**Objective**
Count the lines in the records below that contain the word "will". Reply with the number only.

**Information given**
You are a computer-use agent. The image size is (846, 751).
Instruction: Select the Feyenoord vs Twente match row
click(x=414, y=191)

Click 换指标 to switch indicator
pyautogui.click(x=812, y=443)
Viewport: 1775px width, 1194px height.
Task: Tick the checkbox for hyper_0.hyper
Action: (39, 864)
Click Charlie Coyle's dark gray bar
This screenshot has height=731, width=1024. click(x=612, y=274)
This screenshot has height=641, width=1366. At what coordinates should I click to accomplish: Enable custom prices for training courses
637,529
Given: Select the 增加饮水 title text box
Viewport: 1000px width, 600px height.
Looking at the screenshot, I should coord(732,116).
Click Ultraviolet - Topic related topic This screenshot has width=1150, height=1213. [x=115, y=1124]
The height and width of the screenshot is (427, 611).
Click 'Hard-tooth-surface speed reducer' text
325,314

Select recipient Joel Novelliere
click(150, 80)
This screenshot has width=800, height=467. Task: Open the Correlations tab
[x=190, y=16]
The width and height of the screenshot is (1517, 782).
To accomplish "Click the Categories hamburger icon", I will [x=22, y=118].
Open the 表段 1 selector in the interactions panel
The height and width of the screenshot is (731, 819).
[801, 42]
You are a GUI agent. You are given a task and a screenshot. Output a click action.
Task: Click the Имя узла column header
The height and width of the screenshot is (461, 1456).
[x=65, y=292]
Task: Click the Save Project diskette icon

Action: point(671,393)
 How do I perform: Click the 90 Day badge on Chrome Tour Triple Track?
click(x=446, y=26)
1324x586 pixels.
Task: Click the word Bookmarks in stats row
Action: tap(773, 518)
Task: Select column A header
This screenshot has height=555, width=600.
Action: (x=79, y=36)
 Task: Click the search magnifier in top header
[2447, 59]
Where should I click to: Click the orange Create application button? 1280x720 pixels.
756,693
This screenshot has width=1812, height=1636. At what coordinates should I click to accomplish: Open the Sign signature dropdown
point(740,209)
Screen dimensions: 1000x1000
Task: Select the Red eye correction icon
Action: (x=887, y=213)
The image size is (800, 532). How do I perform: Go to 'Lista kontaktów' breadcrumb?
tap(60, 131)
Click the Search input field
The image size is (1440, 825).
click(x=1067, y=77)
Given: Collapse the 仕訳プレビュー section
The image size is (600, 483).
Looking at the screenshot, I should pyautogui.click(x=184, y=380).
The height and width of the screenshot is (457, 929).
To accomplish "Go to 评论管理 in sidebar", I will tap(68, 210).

**Exercise output**
2